I like to keep those green filament wires tucked inside the front lip of the chassis, well away from the circuit. The filaments are AC voltage and the circuit runs on DC. If you get the filament wiring too close to the board it can cause a bit of hum if you're unlucky.  I like how you've twisted the pairs around each other - that helps keep the noise down.
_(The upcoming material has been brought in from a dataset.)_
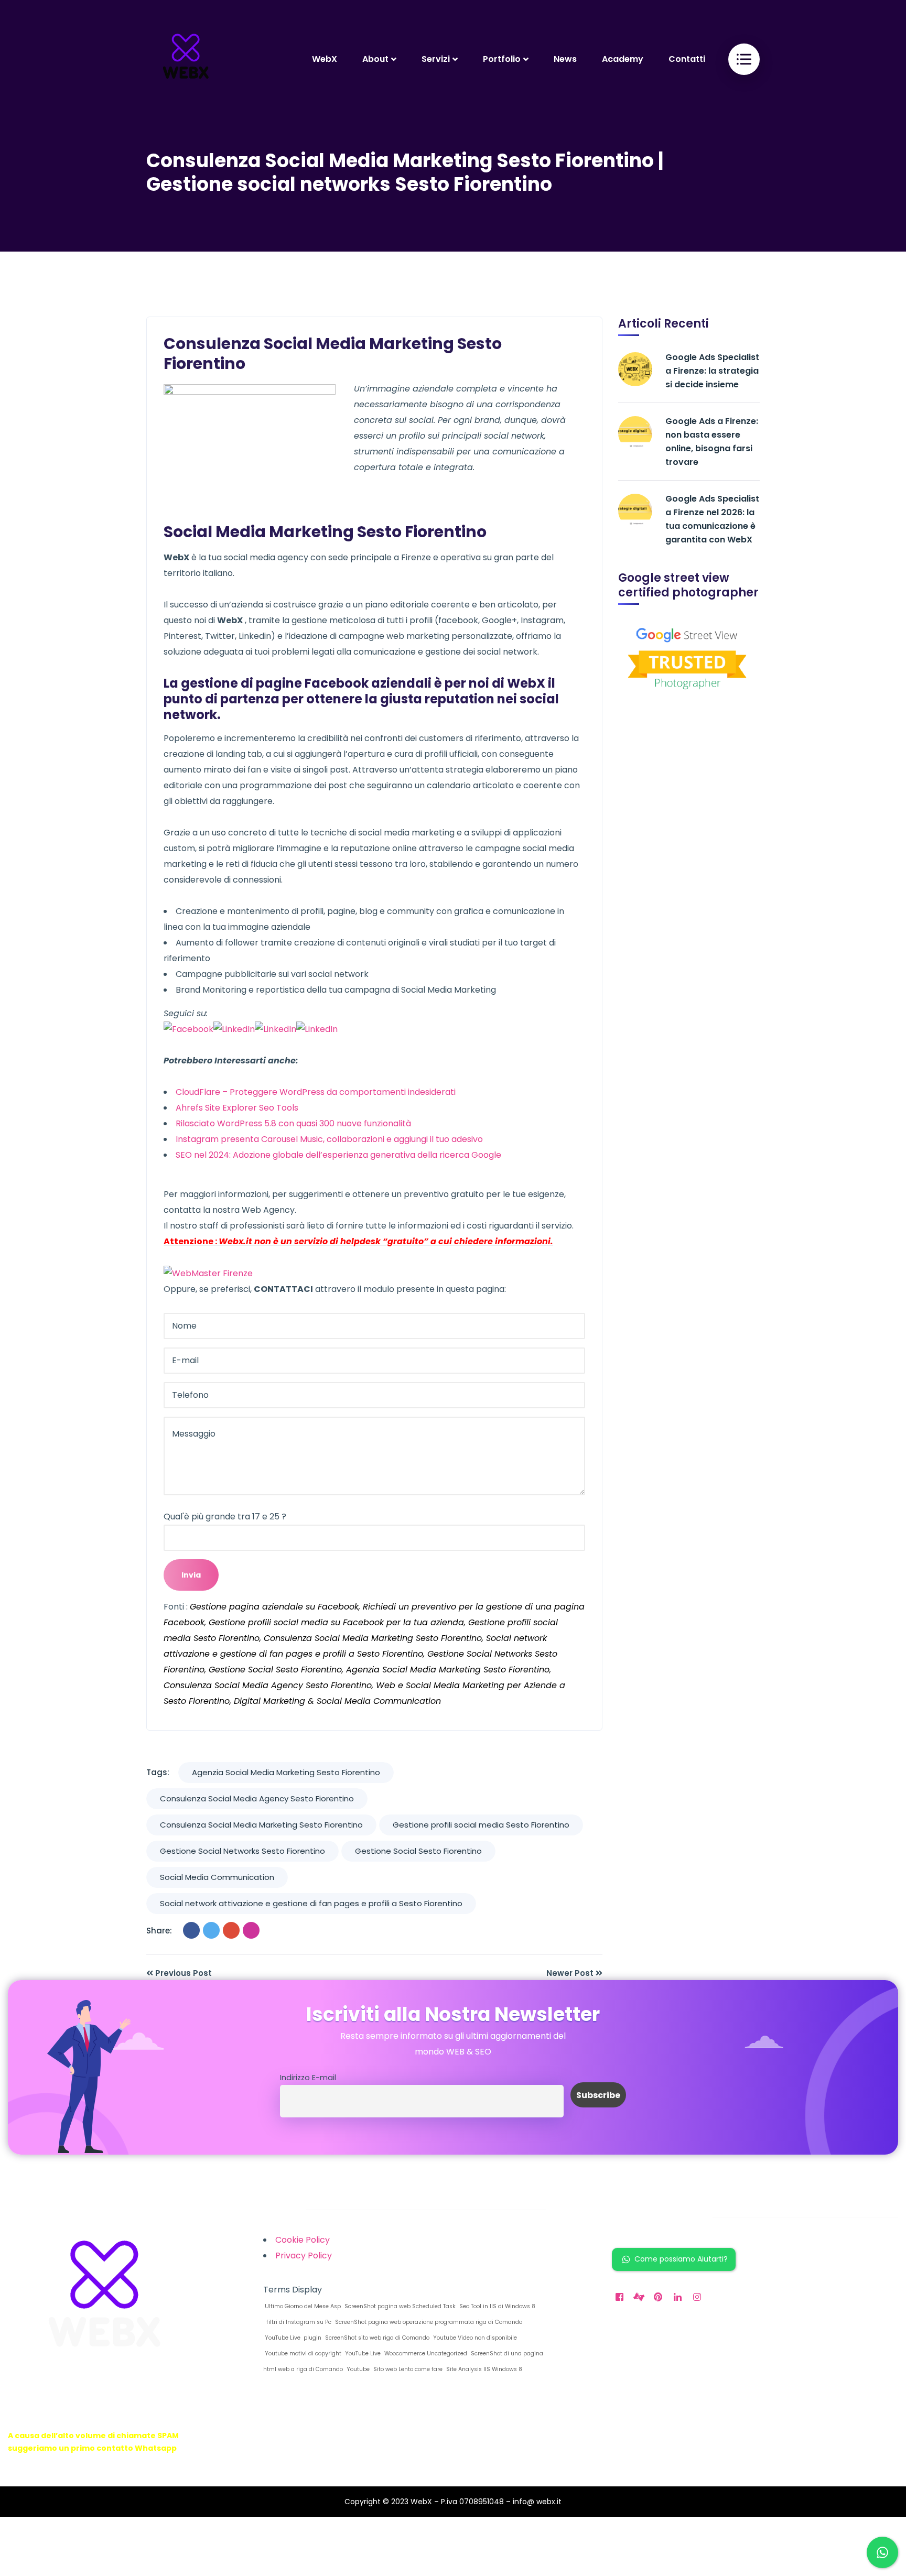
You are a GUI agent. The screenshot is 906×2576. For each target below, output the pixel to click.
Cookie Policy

The good thing about an amp like that is that it's not hard to troubleshoot because there's not much there! Be careful because it is extremely addictive. My suggestion for a "next build" would be a 5E3 Deluxe or a 5F11 Vibrolux.  Very usable amps.  The only thing i don't like about kits is that I like to use something different in all of them!  The Mojotone kits are pretty good. I like to use F+T electrolytics, Sozo coupling caps and carbon film resistors.  Carbon comp are the mojo choice but can be noisy and can drift in value.


----------



## chongmagic (Apr 6, 2020)

Here is a little clip of me doodling around with it. Had some static but I believe I have it all worked out.


----------



## jjjimi84 (Apr 6, 2020)

If you put it in the cabinet with the completion of the faraday cage does the hum go away?

Either way it sounds really nice, great job.


----------



## MightySmallElectrons (Apr 6, 2020)

Sound good Chong! Love a Champ and now there’s one more thing I envy that you can do!!


----------



## Barry (Apr 6, 2020)

Sounds nice when it's not fizzing


----------



## Chuck D. Bones (Apr 6, 2020)

Sounds bitchen!  Nice playing.  This proves you don't need a 100W amp with a dozen knobs to get a great tone.  That intermittent noise sounds like a loose ground to me, in the input side of the circuit.  Or a funky 12AX7A.  The Volume pot is suspect too.  CC resistors have mojo, but they also have reliability issues.  Put an audio probe on Pin 1 or pin 6 of the 12AX7A when the noise is happening and see if you hear it there too.  *Make sure the cap on the audio probe is 400V or higher and be careful.*

One more suggestion: the video could be longer.


----------



## chongmagic (Apr 7, 2020)

One more using the Chalumeau.


----------